One of the lovely things about life here in Classics Corner is that we can nearly always find some common thread between the disconnected ideas ravaging our pathetic, bewildered brain.
At the moment, for instance, we are attempting to establish a connection between the Independent Review of the 1999 WTO Conference Disruptions in Seattle Washington, which helpfully appeared in our mailbox this afternoon, and Simone Weil’s brilliant World War II essay on the Iliad as a poem of force.
The Independent Review concludes that Seattle’s response to the WTO demonstrations lacked adequate planning and ignored obvious warning signs. To this, we can only yawn, mutter “No shit Sherlock,” and go on with our pedantic little lives.
The report goes on to say that competent law enforcement would have infiltrated the left, established strategic zones of control at the expense of free speech, and made as many pre-emptive arrests as possible, with particular attention to those pesky Anarchist squatters. In short, they say police should have exercised much more force from the start.
The authors of the report see their evaluation as a blueprint of sorts for what may be a new era of civil unrest. Those familiar with recent events in Washington, DC know the lessons of Seattle have already been applied, civil rights be damned.
Simone Weil was also preoccupied with events of her day, and warned that the naked and extreme force of Hitler rested upon innate human tendencies.

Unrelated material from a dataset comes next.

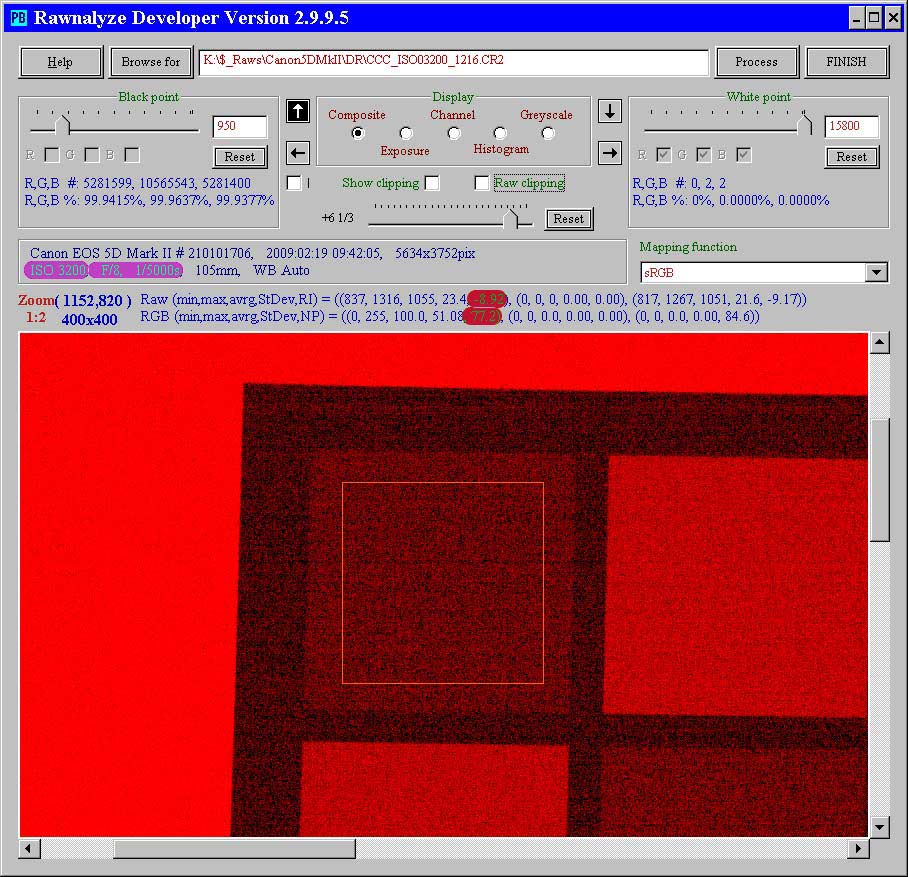
Task: Click the image panel's vertical scroll-down arrow
Action: click(x=879, y=826)
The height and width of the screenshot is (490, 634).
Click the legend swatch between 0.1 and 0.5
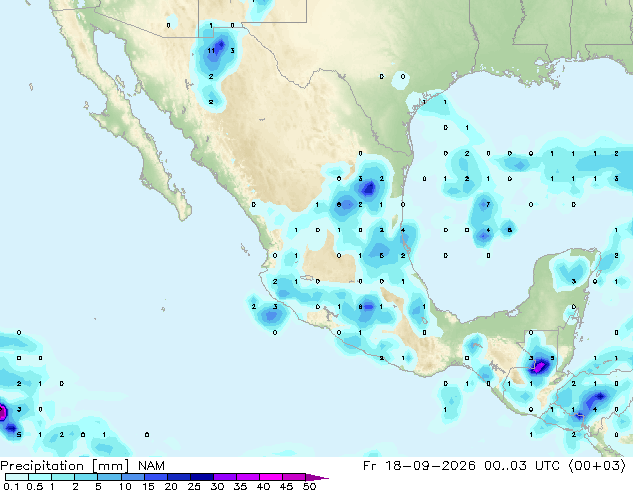(x=17, y=477)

It is unsafe, she said, to consign the possibility of barbarism to history.
Force, says Weil, is much more useful than class in understanding the essential nature of the world, and the Iliad, once we accept that the poem reveals something about ourselves, is “the purest and loveliest of mirrors.”
Weil memorably describes force as that “which turns anybody who is subjected to it into a thing.” Through force, the power of life becomes suspended, or even inert. People become objects.
But force is also somewhat illusory. In the Iliad, no one has the monopoly on violence. Force is “on loan from fate,” and the tables continually turn. This means, says Weil, that “the strong are, as a matter of fact, never absolutely strong, nor the weak absolutely weak, but neither is aware of this.” In this, we find reason for hope.
Yet, there is an arrogance of power that believes force will always prevail. This, as Hector found while alone outside the Trojan gate, is a mistake. Life is unpredictable.
There is a moment, in the interval between the impulse and the act, says Weil, where justice can exist if we so choose. The destructive momentum of force undermines that moment. Achilles, for example, does not “choose life” when a disarmed enemy spreads his arms wide to beg for mercy. He is drawn to death, and plunges his sword into the supplicant’s neck without reflection.
The logic of force is to dehumanize. Who can forget the image of the teenage kid backing away from the stormtrooper, arms out wide. He is kicked in the balls and shot point blank in the chest with a rubber bullet.
There is no reflection here; just shortsighted arrogance. This is what people do when the precious moment between the impulse and the act no longer exists.
In Seattle, the mentally ill black man skips dangerously down the street and the cop drops him dead with one shot.
Force. It’s so easy. So corrupting. So present.